LA MEMORIA MOLECULAR DEL AGUA

La memoria molecular del agua se encarga de que los fractales vibracionales sigan permaneciendo, incluso aunque la materia que originó la vibración ya no se encuentre en la solución. Los grupos moleculares forman la memoria del agua almacenando la energía vibracional en forma de información dentro de su estructura interna. De aquí resulta un estado ordenado en el que las ondas forman un campo comunicativo conectado. Por lo tanto actúan generando un orden y portando información. La interacción óptima de estas fuerzas implica salud.

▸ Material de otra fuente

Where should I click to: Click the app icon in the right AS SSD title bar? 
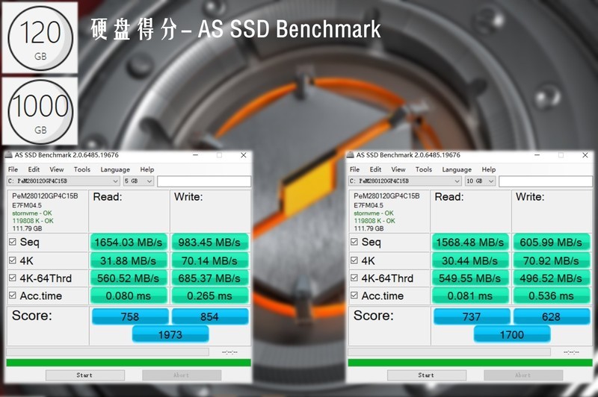click(x=351, y=155)
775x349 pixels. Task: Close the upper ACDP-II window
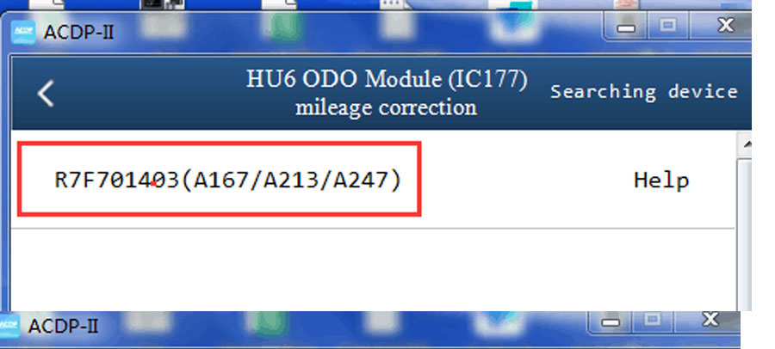[x=726, y=26]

Por ejemplo, cuanto mayor sean los grupos estructurales en el agua, menos podrán atravesar la membrana celular e hidratar el interior de las células, limpiar ni participar en el proceso metabólico. Gracias a la fuerza centrípeta del remolino los grupos moleculares de agua se desmenuzan y se hacen cada vez más pequeños y con mayor carga energética. Por lo tanto, antes de que el agua pueda asumir su función vital dentro de nuestro cuerpo será necesario crear los pequeños cristales líquidos hexagonales.

 

Los ME-Ceramica según Victor Schauberger trabajan con este principio de la contra-rotación del remolino, al que se puede referir como remolino de alta frecuencia. Los distintos tubos de agua adyacentes entre si están construidos de tal manera que las fuerzas de tracción opuestas separan las frecuencias hasta los niveles de vibración más finos.